Daisytek’s professional tape products unit continues to experience negative industry trends. Recent price changes have diminished management’s long-term outlook for this industry. In light of the industrywide issues and current management forecasts, the Company recorded increases in reserve estimates for customer and vendor accounts receivable, inventory and other assets totaling approximately $1.4 million ($0.9 million after tax). The professional tape products unit represents approximately 4% of the Company’s total second quarter revenues.
 
The Argentinean computer and office supplies unit was further impacted by countrywide economic and political issues. Argentina currently represents less than 1% of total revenues. In addition to Argentina, other Latin American export markets are experiencing economic uncertainty at present. The Company conducted a review of major asset accounts such as customer and vendor accounts receivable, inventory and other assets related to all of the Latin American businesses, including Argentina, Mexico and the U.S.-based export business.

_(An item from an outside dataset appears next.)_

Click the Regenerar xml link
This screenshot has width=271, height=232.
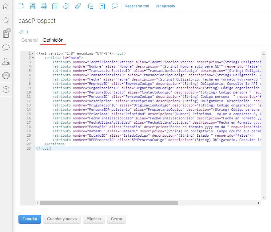pos(137,6)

In light of operating decisions related to the amount and type of business the Company conducts in Latin America and due to this review of the net realizable value of assets, reserve estimates were increased by approximately $5.2 million ($3.3 million after tax). The Company’s Mexican operations are currently performing in line with expectations, however the Company is currently reviewing all levels of business into its export markets.
 
Costs related to the U.S. business, including Daisytek’s expansion into office products and the distribution center reorganization, impacted the Company’s performance for the quarter ended September 30, 2002. During this quarter, the Company made three decisions that negatively impacted short-term earnings but that were believed to be important for the long-term success of the overall business. (1) Management decided to reset the Memphis Superhub to the new management warehouse system over a longer time period, in order to maintain the highest-possible customer service and minimize risks (completion expected by the end of December 2002). (2) The Company will give away the new full-line computer and office supplies catalogs to many customers, instead of selling them, in order to get the catalog in as many hands as possible, as quickly as possible, to accelerate revenue growth. (3) The Company will reduce its short-term cooperative marketing efforts with office products and computer supplies vendors to ensure promotion of long-term channel development. As a result of these decisions and a review of asset net realizable values, the Company increased certain reserve estimates for balance sheet items including customer and vendor accounts receivable, deferred costs, inventory and other by $10.6 million ($6.8 million after tax).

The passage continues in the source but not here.